‘Alexa, let’s chat!’: U-M among 10 student teams worldwide advancing conversational AI
ANN ARBOR—”Hi, this is an Alexa Prize Socialbot. Welcome back. I hope all is well. Random question: What is that one thing you want to do today?”
“One thing I want to do today,” I say, “Well, I’m going out with some friends tonight.”
A few seconds go by, and the rim of the Amazon Echo shimmers blue, as if she’s thinking. “That sounds fun. I would also want to go,” Alexa says.
“I’m sorry I can’t take you,” I say.
“Let me know if you are able to,” she tells me.
Now laughing, “I wish it was a possibility, Alexa,” I say, “How are you?”
Then Alexa says, in a way I can only describe as sweetly: “Better now that I’m talking to you.”
The main tenant of a conversation is that it’s an exchange, a back-and-forth sharing of thoughts, feelings and information, in which its success is equally weighted on both parties involved.
This is what the University of Michigan’s Alexa Prize Socialbot Grand Challenge 3 team is attempting to create in the latest round of this global university competition to further the capabilities of artificial intelligence by building a conversational Alexa skill. Teams from around the world submitted applications to the challenge in May 2019. Out of hundreds of entries from 15 countries, 10 teams were selected, including one from U-M.
Teams are tasked with creating a robotic automated program that can have conversations about popular societal topics and current events. The goal is to develop a socialbot that can engage in a conversation for 20 minutes while earning a rating of at least a 4 out of 5; however, the team with the best socialbot will win regardless of reaching that goal.
“What Amazon has taught us is to focus relentlessly on the customer,” said Chung Hoon Hong, team lead and data science master’s student in the Department of Statistics. “We look at how the conversations have turned out and try to improve upon that.”
Last September, the teams were tasked with developing a socialbot within a month’s time to submit for evaluation by early October. For the rest of October, the teams were able to fine-tune their socialbots—in U-M’s case, one called Audrey—to ensure the bots passed the certification needed to be used internally by Amazon employees and, ultimately, by Alexa customers.
After a beta period in November, the socialbots—including U-M’s creation named Audrey—went live to customers in December. That means that every time Alexa customers say “Let’s chat,” they trigger the Alexa skill for the competition and will be randomly connected to one of the 10 team’s socialbots. After the conversation, users are able to rate the experience.
The beauty of this competition is that the teams get feedback from real customers with topical interests, says David Jurgens, assistant professor at the U-M School of Information.
“One of the unique parts of this is that in normal academia, if we want to build a chatbot at my lab, we would have to recruit all these people to come chat with us and maybe we’d get a few hundred people,” he said. “We are getting that many or more every day, and we get this huge diversity in the kind of conversations we have.”
Audrey is able to discuss with Alexa customers music, movies and news, among other random topics.

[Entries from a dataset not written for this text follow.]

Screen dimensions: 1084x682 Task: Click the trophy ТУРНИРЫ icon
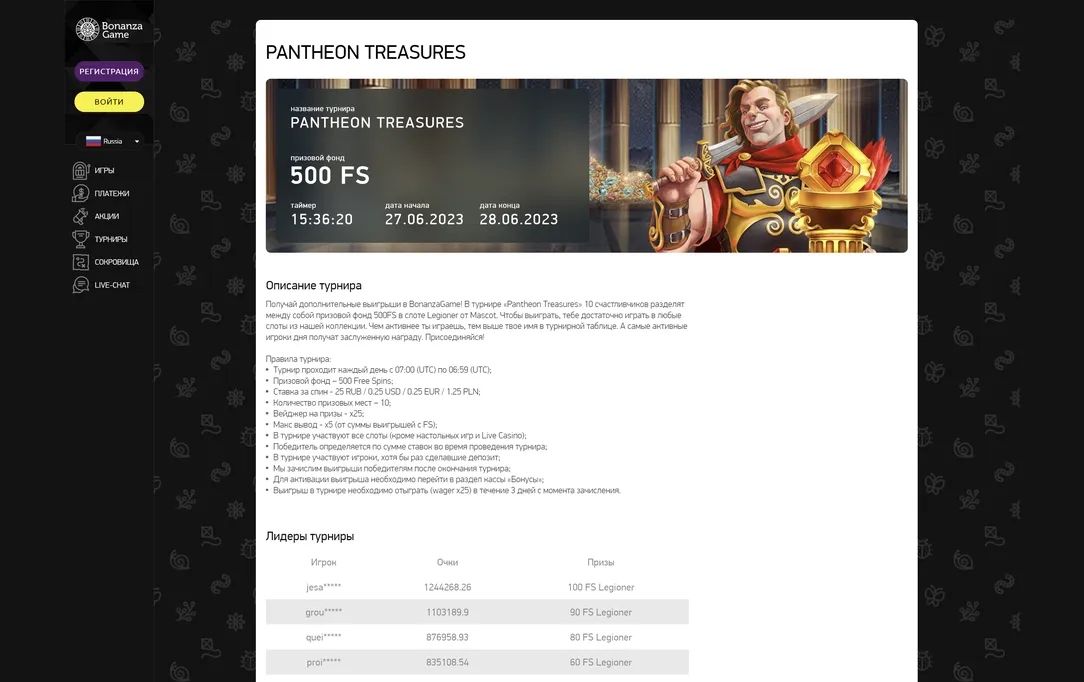click(x=81, y=239)
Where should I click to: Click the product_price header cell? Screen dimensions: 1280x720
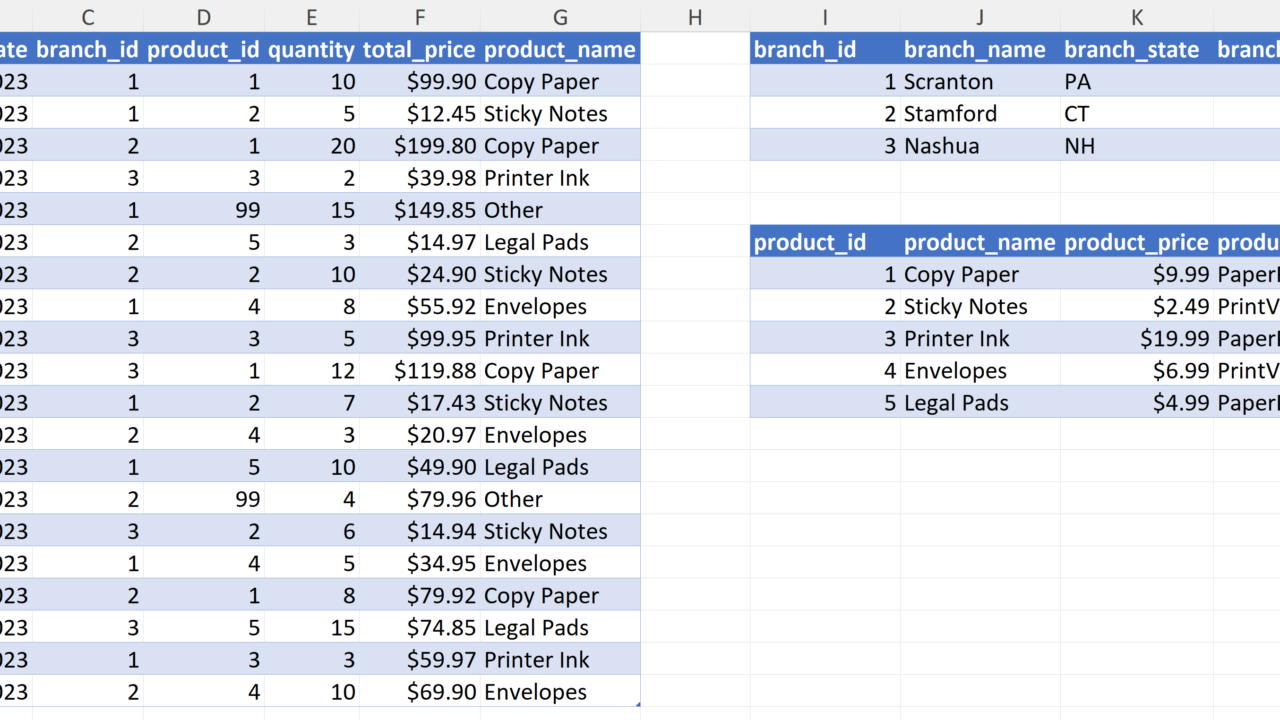coord(1136,243)
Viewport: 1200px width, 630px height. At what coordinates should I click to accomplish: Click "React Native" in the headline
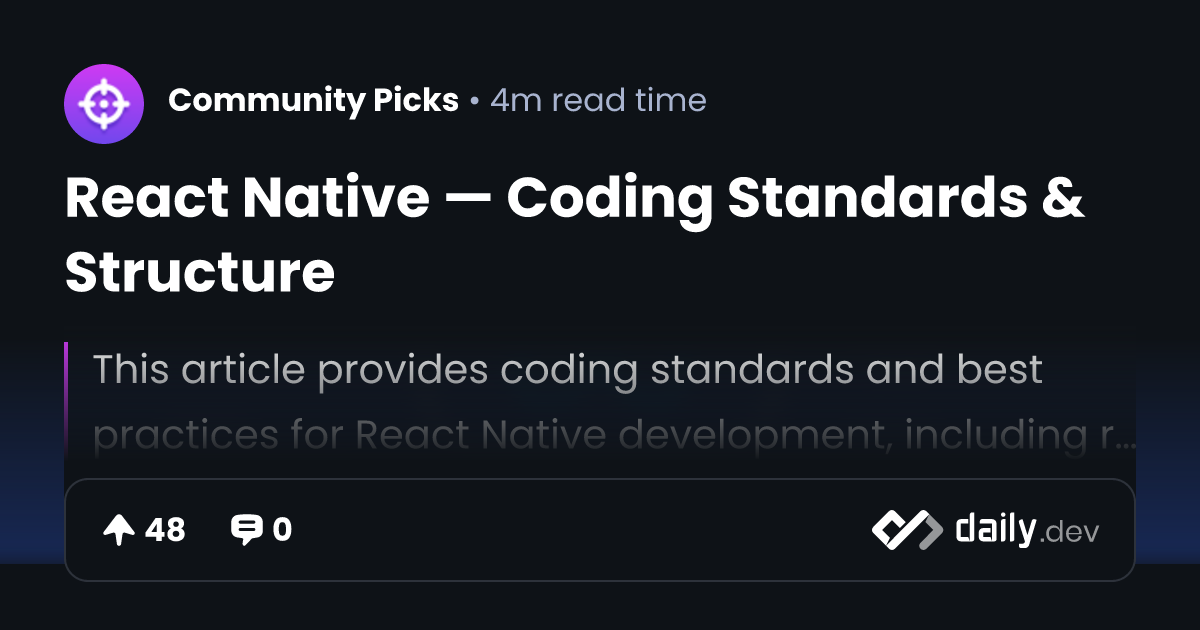pos(246,198)
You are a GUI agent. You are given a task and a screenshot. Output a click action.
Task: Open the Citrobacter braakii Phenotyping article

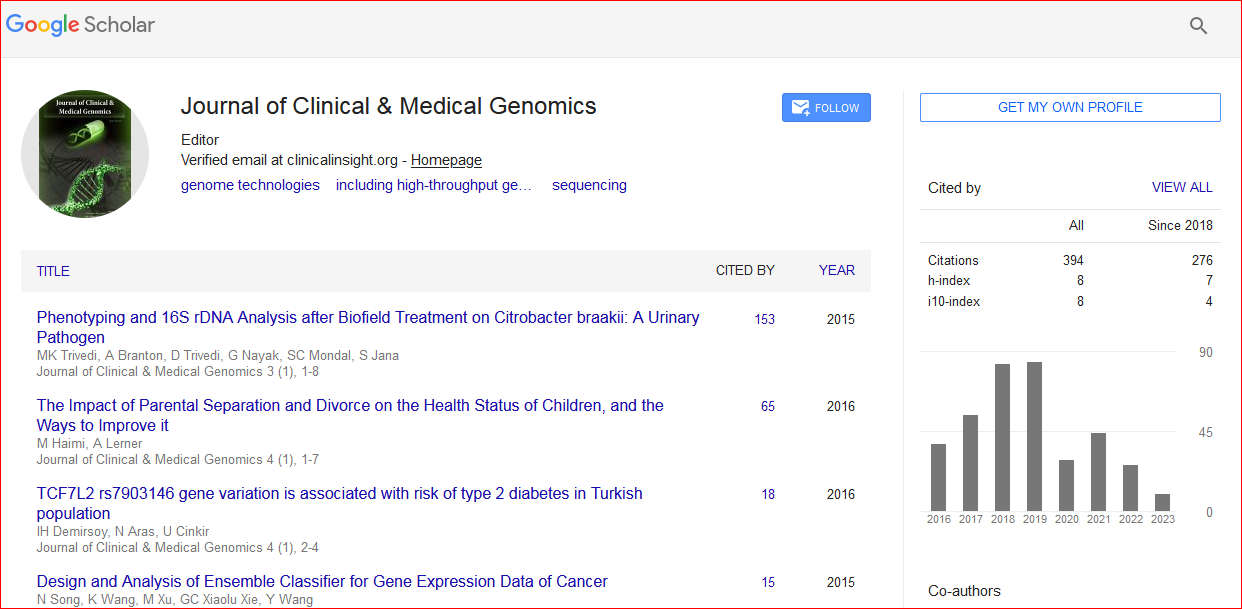click(x=367, y=318)
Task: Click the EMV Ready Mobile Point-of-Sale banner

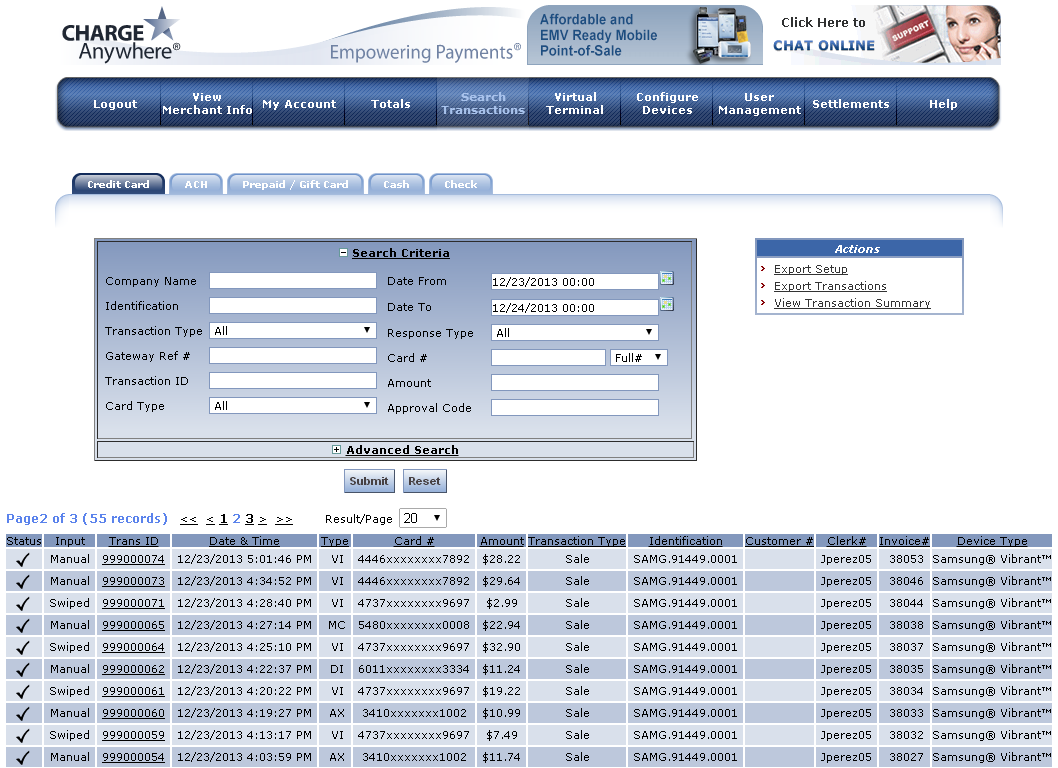Action: point(644,35)
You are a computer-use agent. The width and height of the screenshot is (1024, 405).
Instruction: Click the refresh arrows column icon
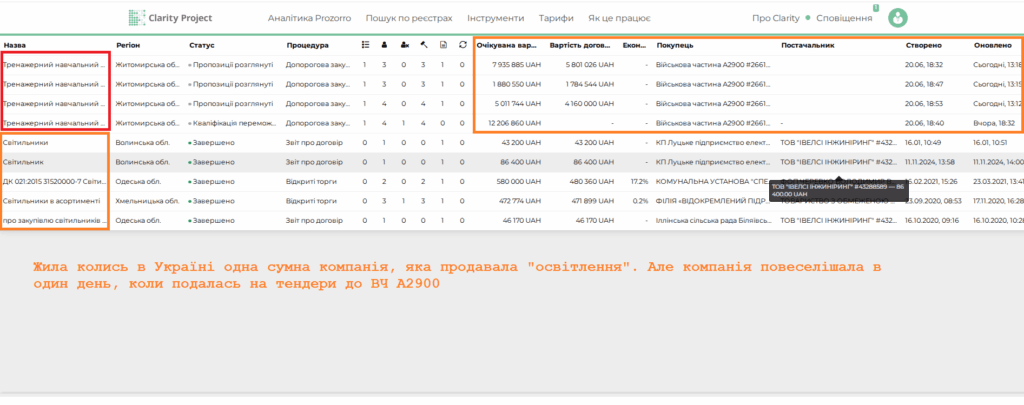(x=462, y=45)
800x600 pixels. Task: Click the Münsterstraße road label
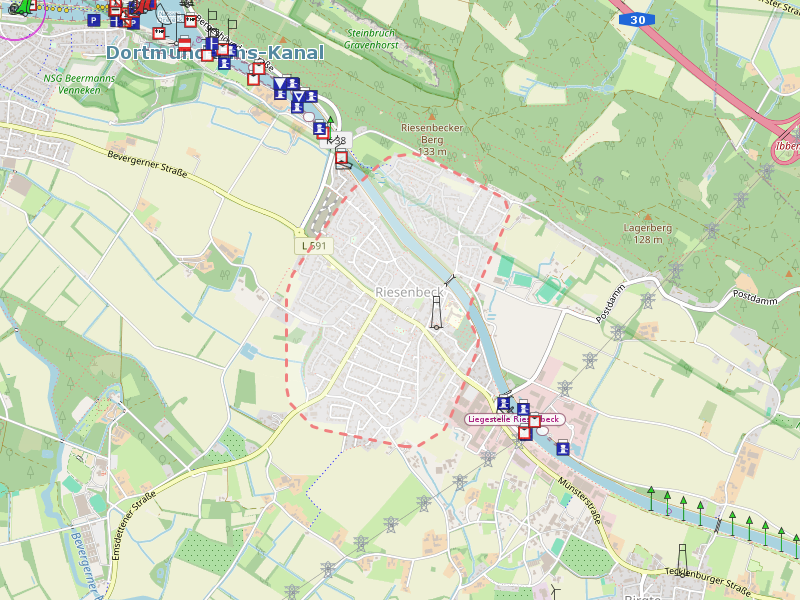(x=582, y=498)

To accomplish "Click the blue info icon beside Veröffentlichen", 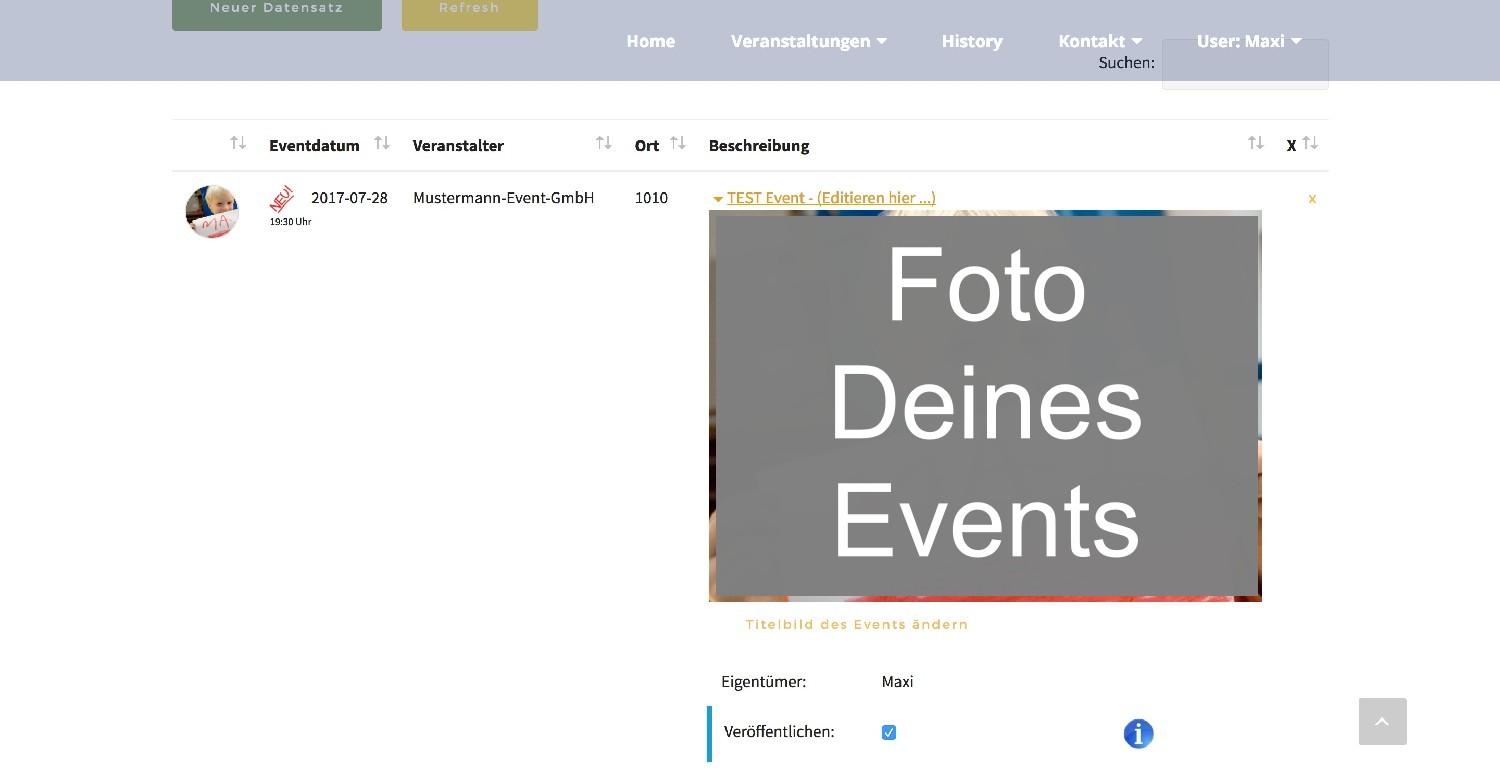I will click(1138, 734).
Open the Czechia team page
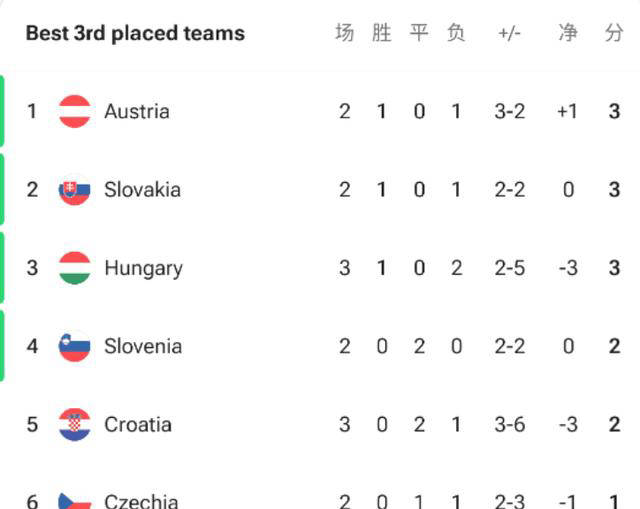This screenshot has width=640, height=509. coord(141,501)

The U-M team is comprised of 11 graduate and undergraduate members, including four students from the Undergraduate Research Opportunity Program, and co-advisers Jurgens and Nikola Banovic, assistant professor of electrical engineering and computer science.
“For me, I’ve never done anything on this magnitude in terms of usage, impact or as large of a project before,” said Zhizhuo Zhou, a sophomore in electrical engineering and computer science. “This is an opportunity for me to try something and get experience with something way bigger than anything I could have done myself, and with the team, we are able to do it.”
U-M’s Audrey team is in the quarterfinal stage, which ends March 17. Six teams will move on to the next phase. All teams are invited to the Alexa Prize Summit held in March 2020 in Seattle, where the winning team will be awarded $500,000; the second- and third-place teams will win $100,000 and $50,000, respectively. If the winning team is able to get its socialbot to converse with users for at least 20 minutes with a 4 out of 5 rating, the team’s university will be awarded the grand prize—a $1 million research grant.